I first saw them on the road south from Durrës , heading to Vlore: one, then three, then a half dozen. After this they became more conspicuous, and I noted the different sizes, the small pillboxes and the ones as large as Quonset huts, all with gun slits. The oddest sight was to see them in the pretty valleys, in miniature, maybe a dozen of them in a row, like a small army encampment. I could not shake the impression that they looked more martian than militant, like a refuge for a character in a Bradbury novel.

These concrete bunkers, which everyone who traveled to Albania noticed, were the work of Enver Hoxha, surely a standout among the megalomaniacal whack jobs that ruled during the communist era. Hoxha seemed particularly afraid of the outside world, and had roughly 700,000 of these bunkers built — in theory, one for every Albanian family — in case of an invasion.

Many things the traveler encountered in Albania could some how be traced back to Hoxha’s brutal, paranoid 40-year rule, when he effectively sealed Albania’s doors to the rest and turned off its porch lights.”He spent all our money on these bunkers and defense,” said Leos, a bartender in the coastal town of Himare, where I was having a drink one afternoon in a bar called Manolo’s.

I was the only customer.

Manolo himself had just scooped out a helping of spicy shrimp salad from a Tupperware container and presented it to me. I had mentioned, with some marvel, the nonstop construction I had seen farther up the coast.

“Everything has been built in the last eight years,” Leos said.

“Why only these years?” I asked.

“Before nothing was happening. You still had this Hoxha mentality everywhere.”

Hoxha died in 1985. Yet here was Leos, citing the man as the excuse for the ways things were today.

Not that the country still clung to Hoxha.

The huge Hoxha statue that once dominated Skanderbeg Square in downtown Tirana was torn down, replaced with, well, nothing except a lot of space for kids to ride small electric go-carts.

But in many other ways, his legacy remained.

There were the bunkers, of course, the most ubiquitous leftovers of the Hoxha era. (Though some have been turned into rather creative things: Outside Shkoder one day, I saw a bunker that had been transformed into a tattoo studio).

The bunkers were just one component of Hoxha’s aim to arm the entire country against enemy invaders. Gun training used to be a part of school, I was told, and every family was expected to have a cache of weapons. Soon, Albania became awash in guns and other armaments — and the country is still dealing with that today, not just in its reputation as a center for weapons trading but in its efforts to finally decommission huge stockpiles of ammunition as part of its new NATO obligations.
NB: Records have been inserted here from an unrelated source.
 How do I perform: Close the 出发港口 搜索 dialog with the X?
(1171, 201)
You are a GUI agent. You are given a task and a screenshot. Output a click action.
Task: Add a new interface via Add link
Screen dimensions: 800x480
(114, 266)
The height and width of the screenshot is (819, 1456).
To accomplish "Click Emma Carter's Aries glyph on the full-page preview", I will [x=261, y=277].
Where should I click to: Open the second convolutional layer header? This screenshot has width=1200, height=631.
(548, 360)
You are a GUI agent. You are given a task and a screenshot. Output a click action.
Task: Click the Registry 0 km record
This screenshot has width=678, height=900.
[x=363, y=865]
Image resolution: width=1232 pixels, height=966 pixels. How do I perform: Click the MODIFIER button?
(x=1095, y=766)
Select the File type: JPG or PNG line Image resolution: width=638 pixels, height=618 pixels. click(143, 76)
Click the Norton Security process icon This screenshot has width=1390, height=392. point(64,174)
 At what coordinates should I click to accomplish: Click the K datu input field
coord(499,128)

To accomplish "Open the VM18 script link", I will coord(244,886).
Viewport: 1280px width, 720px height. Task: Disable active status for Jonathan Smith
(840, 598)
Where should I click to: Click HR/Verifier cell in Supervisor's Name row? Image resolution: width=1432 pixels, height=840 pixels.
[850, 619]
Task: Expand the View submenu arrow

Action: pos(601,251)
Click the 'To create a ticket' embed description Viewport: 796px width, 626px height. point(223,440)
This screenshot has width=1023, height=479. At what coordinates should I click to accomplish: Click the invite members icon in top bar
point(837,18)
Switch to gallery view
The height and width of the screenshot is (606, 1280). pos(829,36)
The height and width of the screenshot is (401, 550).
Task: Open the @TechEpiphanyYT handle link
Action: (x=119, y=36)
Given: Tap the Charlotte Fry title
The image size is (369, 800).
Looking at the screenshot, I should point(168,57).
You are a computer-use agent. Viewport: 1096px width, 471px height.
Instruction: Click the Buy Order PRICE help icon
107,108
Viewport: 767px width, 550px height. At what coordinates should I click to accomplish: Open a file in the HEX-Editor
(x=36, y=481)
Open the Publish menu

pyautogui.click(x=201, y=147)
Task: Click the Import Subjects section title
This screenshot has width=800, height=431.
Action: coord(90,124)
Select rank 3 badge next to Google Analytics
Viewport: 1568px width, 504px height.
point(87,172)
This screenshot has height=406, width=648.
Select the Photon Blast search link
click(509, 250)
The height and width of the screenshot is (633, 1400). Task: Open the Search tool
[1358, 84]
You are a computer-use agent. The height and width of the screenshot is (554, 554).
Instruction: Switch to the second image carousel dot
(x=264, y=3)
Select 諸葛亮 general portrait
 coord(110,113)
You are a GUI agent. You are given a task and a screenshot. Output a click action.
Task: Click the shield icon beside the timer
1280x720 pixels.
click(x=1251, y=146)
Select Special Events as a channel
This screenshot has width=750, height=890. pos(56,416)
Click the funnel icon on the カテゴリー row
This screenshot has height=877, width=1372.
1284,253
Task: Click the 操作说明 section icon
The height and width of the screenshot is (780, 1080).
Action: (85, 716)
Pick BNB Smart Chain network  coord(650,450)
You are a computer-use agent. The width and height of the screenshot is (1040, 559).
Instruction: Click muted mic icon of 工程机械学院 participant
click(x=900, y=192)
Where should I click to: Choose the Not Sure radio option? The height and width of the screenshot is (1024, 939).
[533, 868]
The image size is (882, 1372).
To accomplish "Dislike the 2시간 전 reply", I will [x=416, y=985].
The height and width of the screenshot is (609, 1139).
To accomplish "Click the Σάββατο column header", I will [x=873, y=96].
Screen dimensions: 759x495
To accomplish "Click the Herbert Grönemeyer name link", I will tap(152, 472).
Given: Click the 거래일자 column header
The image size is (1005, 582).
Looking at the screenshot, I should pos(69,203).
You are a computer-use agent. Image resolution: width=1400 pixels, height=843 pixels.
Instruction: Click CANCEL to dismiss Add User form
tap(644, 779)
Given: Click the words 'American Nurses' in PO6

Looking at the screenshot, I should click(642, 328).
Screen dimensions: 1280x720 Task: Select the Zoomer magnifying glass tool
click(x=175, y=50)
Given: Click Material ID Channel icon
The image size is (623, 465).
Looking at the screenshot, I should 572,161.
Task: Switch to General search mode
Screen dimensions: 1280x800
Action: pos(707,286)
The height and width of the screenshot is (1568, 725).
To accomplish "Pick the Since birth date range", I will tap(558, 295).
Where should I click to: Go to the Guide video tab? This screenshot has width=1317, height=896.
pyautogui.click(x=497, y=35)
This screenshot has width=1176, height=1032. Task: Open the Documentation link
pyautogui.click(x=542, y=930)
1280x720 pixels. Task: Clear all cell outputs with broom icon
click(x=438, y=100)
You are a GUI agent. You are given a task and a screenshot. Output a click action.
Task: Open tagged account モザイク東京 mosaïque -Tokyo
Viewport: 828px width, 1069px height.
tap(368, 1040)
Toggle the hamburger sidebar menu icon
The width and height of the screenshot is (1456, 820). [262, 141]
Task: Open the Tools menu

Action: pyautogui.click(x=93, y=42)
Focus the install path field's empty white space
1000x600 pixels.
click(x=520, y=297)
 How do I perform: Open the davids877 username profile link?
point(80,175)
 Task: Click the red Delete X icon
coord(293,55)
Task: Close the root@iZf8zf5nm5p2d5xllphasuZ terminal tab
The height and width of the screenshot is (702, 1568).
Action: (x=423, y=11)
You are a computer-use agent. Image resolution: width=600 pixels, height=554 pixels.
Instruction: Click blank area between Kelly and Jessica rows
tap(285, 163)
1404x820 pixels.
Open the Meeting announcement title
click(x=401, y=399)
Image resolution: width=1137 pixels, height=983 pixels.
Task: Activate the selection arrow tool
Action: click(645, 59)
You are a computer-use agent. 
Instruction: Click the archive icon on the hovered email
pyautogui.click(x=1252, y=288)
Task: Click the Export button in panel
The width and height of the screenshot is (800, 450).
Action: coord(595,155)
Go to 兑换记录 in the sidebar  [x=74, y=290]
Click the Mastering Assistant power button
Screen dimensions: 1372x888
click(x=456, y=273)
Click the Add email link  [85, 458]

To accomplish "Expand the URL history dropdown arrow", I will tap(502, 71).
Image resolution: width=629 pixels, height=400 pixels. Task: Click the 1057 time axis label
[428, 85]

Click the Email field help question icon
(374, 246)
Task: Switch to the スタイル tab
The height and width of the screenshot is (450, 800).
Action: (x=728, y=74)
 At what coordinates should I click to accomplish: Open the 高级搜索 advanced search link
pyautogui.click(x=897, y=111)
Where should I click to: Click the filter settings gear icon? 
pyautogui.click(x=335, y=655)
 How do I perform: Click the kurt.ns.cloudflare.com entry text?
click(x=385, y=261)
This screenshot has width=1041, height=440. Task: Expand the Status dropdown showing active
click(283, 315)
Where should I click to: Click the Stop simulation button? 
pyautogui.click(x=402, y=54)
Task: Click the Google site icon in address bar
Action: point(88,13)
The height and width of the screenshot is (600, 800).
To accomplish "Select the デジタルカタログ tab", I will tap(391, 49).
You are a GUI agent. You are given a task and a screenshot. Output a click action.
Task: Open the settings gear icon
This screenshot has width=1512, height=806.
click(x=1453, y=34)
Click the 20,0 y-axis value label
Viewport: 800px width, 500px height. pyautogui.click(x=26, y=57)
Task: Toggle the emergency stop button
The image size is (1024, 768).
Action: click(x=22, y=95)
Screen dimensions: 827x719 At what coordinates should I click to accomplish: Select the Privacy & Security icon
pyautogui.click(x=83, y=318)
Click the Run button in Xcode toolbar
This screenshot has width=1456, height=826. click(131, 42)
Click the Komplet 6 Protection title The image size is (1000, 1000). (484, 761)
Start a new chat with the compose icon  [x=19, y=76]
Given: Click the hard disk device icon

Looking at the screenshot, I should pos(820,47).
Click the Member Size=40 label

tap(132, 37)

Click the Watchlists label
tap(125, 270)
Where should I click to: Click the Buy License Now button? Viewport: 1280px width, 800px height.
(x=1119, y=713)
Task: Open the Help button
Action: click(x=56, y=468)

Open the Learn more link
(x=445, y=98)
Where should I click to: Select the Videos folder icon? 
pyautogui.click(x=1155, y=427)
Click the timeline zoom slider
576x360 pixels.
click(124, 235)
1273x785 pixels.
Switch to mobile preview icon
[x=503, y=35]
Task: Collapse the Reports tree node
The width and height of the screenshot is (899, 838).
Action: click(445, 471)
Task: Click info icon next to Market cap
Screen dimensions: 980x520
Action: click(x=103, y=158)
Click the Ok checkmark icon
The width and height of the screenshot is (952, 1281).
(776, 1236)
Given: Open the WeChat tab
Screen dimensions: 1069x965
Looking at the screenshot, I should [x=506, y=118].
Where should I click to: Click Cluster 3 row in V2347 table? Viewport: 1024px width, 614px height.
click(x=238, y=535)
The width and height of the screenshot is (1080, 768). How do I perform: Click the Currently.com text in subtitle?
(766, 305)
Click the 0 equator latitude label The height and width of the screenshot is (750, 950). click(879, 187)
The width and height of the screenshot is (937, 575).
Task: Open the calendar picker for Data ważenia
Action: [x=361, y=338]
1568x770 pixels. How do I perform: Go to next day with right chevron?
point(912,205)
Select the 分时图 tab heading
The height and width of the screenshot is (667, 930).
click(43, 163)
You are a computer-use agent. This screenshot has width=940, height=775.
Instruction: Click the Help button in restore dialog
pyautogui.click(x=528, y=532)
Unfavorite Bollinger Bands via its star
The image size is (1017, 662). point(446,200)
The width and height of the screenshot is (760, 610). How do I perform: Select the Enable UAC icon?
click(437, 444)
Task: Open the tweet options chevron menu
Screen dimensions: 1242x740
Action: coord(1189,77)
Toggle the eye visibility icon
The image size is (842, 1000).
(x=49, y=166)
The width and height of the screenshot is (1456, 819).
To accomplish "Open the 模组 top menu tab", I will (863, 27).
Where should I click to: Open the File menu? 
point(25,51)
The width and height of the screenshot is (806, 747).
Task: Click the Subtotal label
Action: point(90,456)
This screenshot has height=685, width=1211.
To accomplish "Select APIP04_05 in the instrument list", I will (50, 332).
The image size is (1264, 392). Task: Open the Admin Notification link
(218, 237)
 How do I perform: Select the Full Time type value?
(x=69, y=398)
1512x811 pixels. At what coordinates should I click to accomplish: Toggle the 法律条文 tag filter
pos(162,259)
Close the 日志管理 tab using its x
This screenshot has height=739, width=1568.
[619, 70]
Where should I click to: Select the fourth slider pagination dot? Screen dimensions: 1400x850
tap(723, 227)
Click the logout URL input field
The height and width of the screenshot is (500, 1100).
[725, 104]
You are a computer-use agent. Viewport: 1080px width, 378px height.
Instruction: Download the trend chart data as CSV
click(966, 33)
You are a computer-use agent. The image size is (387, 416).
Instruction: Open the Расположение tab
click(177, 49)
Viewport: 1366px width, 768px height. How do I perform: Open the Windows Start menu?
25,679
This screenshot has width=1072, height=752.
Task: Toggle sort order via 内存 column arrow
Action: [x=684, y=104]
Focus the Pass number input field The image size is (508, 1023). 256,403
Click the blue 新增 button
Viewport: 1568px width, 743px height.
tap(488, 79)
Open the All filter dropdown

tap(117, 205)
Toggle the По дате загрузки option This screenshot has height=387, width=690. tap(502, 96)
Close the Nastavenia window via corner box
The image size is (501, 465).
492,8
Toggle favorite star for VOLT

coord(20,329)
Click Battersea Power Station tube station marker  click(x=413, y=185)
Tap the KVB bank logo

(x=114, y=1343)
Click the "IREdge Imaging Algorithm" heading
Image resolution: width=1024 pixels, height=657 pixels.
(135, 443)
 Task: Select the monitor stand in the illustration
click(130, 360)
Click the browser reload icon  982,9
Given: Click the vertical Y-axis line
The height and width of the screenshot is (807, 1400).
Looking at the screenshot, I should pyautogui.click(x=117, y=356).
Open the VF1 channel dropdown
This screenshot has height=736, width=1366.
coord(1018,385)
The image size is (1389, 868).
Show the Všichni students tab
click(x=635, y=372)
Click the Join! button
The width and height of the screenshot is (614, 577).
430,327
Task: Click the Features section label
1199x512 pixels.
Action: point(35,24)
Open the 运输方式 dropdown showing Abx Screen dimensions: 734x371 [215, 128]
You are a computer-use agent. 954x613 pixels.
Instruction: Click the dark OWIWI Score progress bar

Albania’s industrial complex has never really recovered from Hoxha’s death and, seven years later, the official fall of communism. That milestone was met by whole populations of Albanians who went around the country literally setting factories and manufacturing centers ablaze. The hollowed husks of some of those buildings could still be seen.

Hoxha had outlawed the anachronistic practice of blood feuding. But after communism the state weakened, grew more corrupt and lawless, and the justice system, reinventing itself anew, began failing at bringing criminals to account. Today, blood feuding was back in a big way, with around 1,600 families living in hiding around the country.

Even Albania’s drivers, among the most reckless I had ever seen, could be explained at least in part by Hoxha: He had generally prohibited the owning of cars, so, when you think about it, the country as a whole hasn’t been behind the wheel for all that long.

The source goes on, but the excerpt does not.